OAuth 2.0 signatures are much less complicated than OAuth 1.0, because there are no special parsing, sorting, or encoding.

ALSO READ: Oauth 2.0 Roles

OAuth 1.0 mandates that the client must generate a signature on every API call to the server resource using the token secret. On the receiving end, the server must regenerate the same signature, and the client will be given access only if both the signatures match. OAuth 2.0 requires neither the client nor the server to generate any signature for securing the messages. Security is enforced via the use of TLS/SSL (HTTPS) for all communication. OAuth 2.0 signatures are not required for the actual API calls once the token has been generated. It has only one security token.

ALSO READ: What is the difference between access and refresh token?

Access tokens of OAuth 2.0 are 'short-lived'. Typically, access tokens of OAuth 1.0 could be stored for a year or more (FYI, Twitter never let them expire). In OAuth 2.0 we have a refresh token from which we can get the expired access token, rather than have the user re-authorize your application.
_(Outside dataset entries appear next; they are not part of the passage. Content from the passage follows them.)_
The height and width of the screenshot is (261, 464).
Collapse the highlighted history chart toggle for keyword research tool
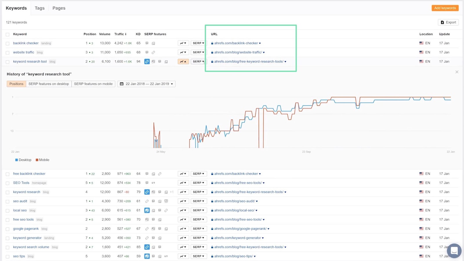coord(183,62)
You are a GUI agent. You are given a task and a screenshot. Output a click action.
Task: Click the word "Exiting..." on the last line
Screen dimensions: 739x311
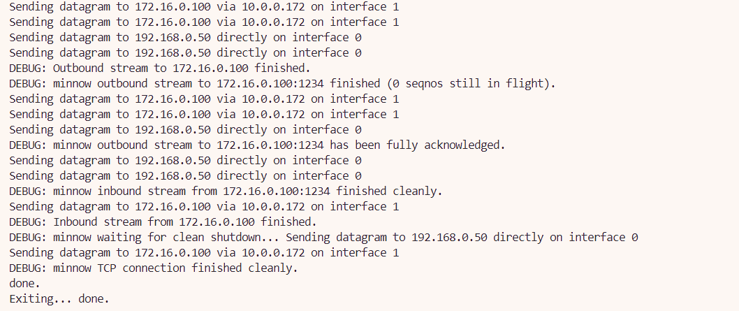pos(41,298)
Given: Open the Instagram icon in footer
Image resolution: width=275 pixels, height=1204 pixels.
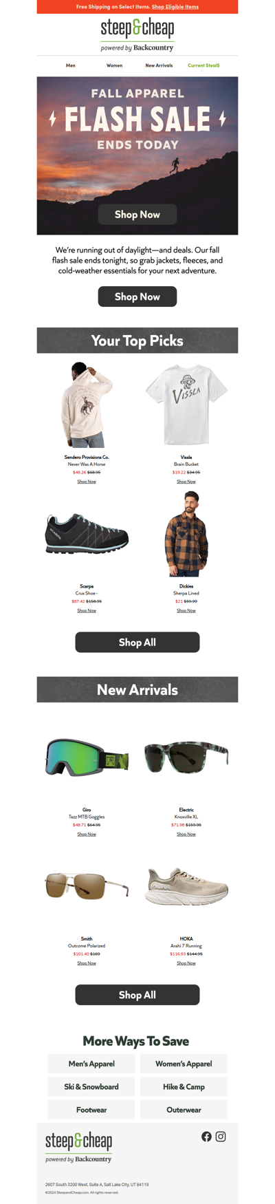Looking at the screenshot, I should tap(221, 1137).
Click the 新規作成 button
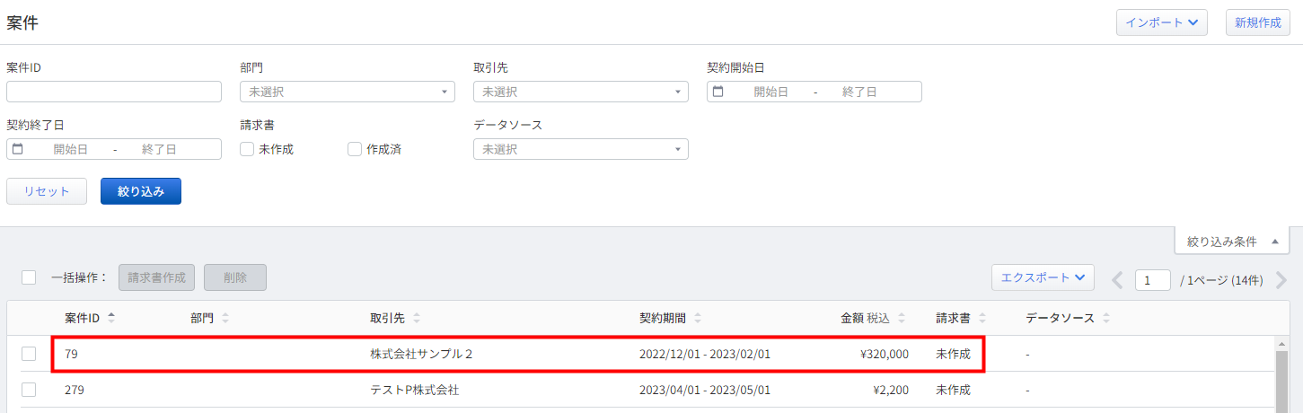Image resolution: width=1303 pixels, height=413 pixels. tap(1257, 22)
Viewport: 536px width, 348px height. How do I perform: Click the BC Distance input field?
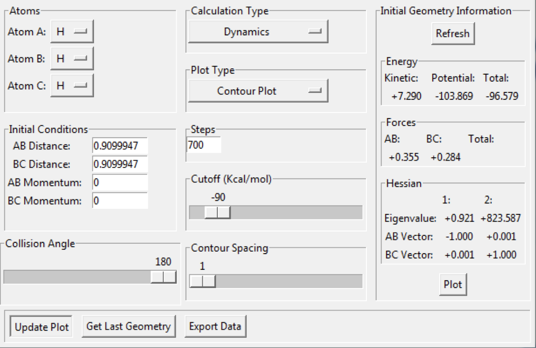coord(119,164)
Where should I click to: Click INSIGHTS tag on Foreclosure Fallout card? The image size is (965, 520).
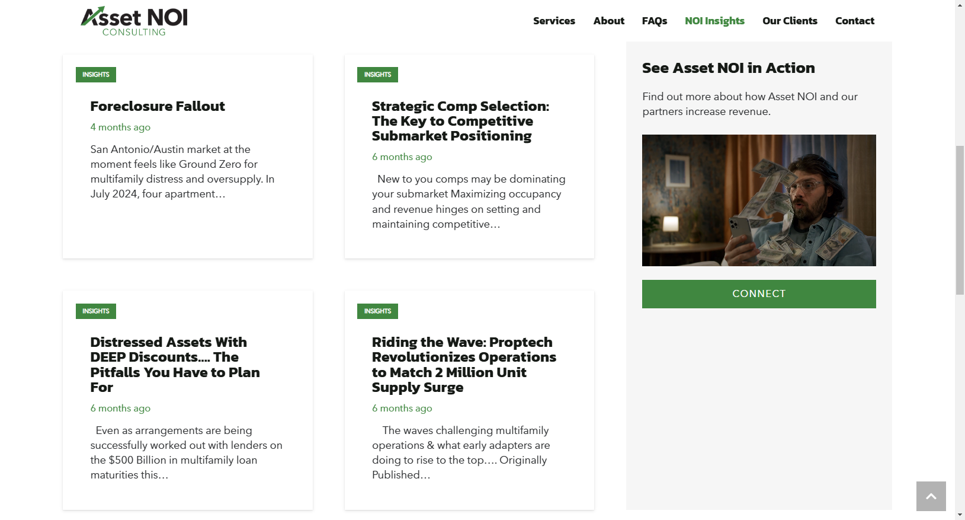(x=96, y=75)
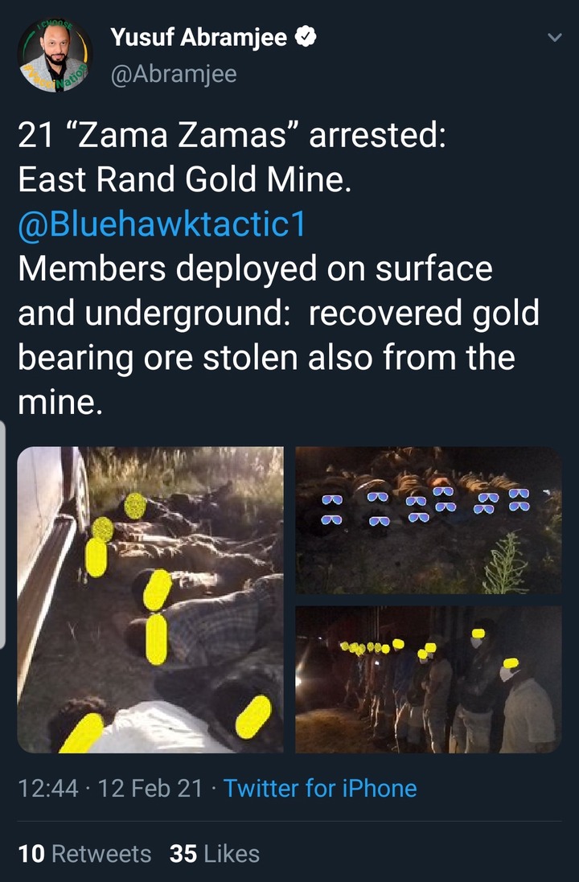Open the photo of men standing in line
Viewport: 579px width, 882px height.
coord(428,679)
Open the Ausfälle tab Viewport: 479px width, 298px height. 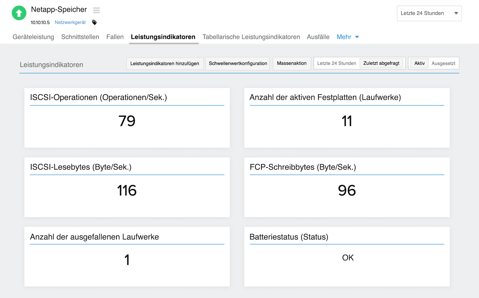click(x=318, y=37)
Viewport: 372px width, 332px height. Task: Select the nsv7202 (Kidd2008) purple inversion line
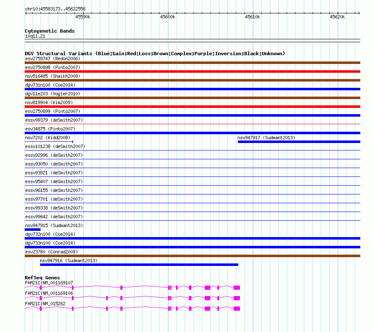49,142
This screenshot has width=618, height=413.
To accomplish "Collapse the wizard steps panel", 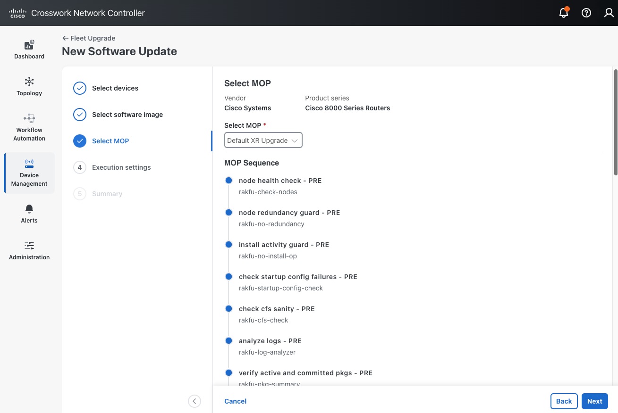I will [195, 401].
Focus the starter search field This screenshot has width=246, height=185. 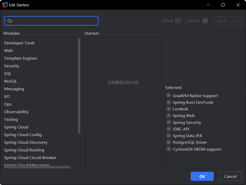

OAuth 2.0 clearly defines the roles for all parties involved in the communication. There are four roles, (client, authorization server, resource server, and resource owner,) OAuth 1.0 uses a different set of terms for these roles. The OAuth 2.0 'client' is known as the 'consumer', the 'resource owner' is known simply as the 'user', and the 'resource server' is known as the 'service provider'. OAuth 1.0 also does not explicitly separate the roles of resource server and authorization server.

-K Himaanshu Shuklaa..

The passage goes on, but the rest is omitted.